No, Tom fundamentally is more than a winemaker. He’s a farmer. That’s his self-selected title on the Gamble Family Vineyards website.
I was invited to sample some of Tom’s handiwork, tasting three Gamble wines – 2017 Gamble sauvignon blanc, 2014 Paramount, and Gamble’s 2014 cabernet sauvignon.
Not wanting to drink alone, Terry and I invited Debbie and John Heys, Debbie and Tim Burkhardt (yeah, I know, one Debbie too many), and June and Ed Poulin to join us in judging Gamble’s wines.
None of us had much history with Gamble, so this was an excellent opportunity to see how they fare with those new to the winery with no preconceived prejudices for or against the winery.
Well, Gamble hit it out of the park with the sauvignon blanc.
Tim was a little ambivalent about our initial wine. After a few sips, he declared, “This is the best wine I’ve ever had!” He rated it a perfect 100. Not a bad first impression. I enjoyed the bright, gold liquid, with its tropical flavors. Debbie Heys cited the almost honey bouquet and the fruity, lemon and mango flavors in giving it a 94.
With an average score of 92, common comments included good balance of aromas and flavors, pear notes, and fruit strong enough to mistake it for sweetness when it’s actually fruit flavors coming through.
The 2014 Paramount came next. A true Bordeaux blend with 32 percent cabernet sauvignon, 32 percent cabernet franc, 28 percent merlot, and 8 percent petit verdot. All it was missing was malbec to hit all of the varietals allowed in Bordeaux.
This was my favorite of the evening. I liked the garnet, ruby red hue of the wine and its smells of chocolate and leather. The raspberry and other red fruit flavors were a highlight. My rating: 92-93.
Both Ed and June wrote about the burgundy color and “oaky” tastes. They gave it an 85 and 88, respectively.
Debbie Heys gave this one the best rating of the three wines, enjoying the “nice little funk” present and rating it 94.
Terry was on the fence on this one, identifying the black fruits in the bouquet and flavors but was put off by the strong tannins.
At this stage in its life, this robust wine is best drunk along with some bold food, like a rare ribeye.
The last was the 2014 cabernet sauvignon, which is actually a blend of 86 percent cabernet sauvignon (in California, so long as one varietal has at least 75 percent of the composition, it can be called by that varietal despite the fact that other grapes are also present), 8 percent malbec, 4 percent cabernet franc, 1 percent merlot, and 1 percent petit verdot.

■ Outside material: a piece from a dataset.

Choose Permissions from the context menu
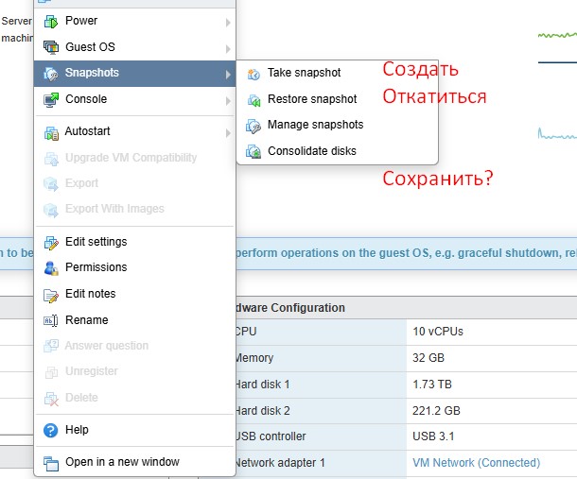 point(96,267)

This was both Ed and John’s favorite wine. John liked the good finish while noted the plummy aroma and the distinct raspberry tastes. John gave it a 92. Ed wasn’t bashful about his feelings, awarding a whopping 99.
All of the scores were in the 90s, unlike the Paramount which had a few in the 80s.
The overall judgment of the evening was that Tom should stick to making such tasty wines. I don’t know how well he raises vegetables but his wines are a success.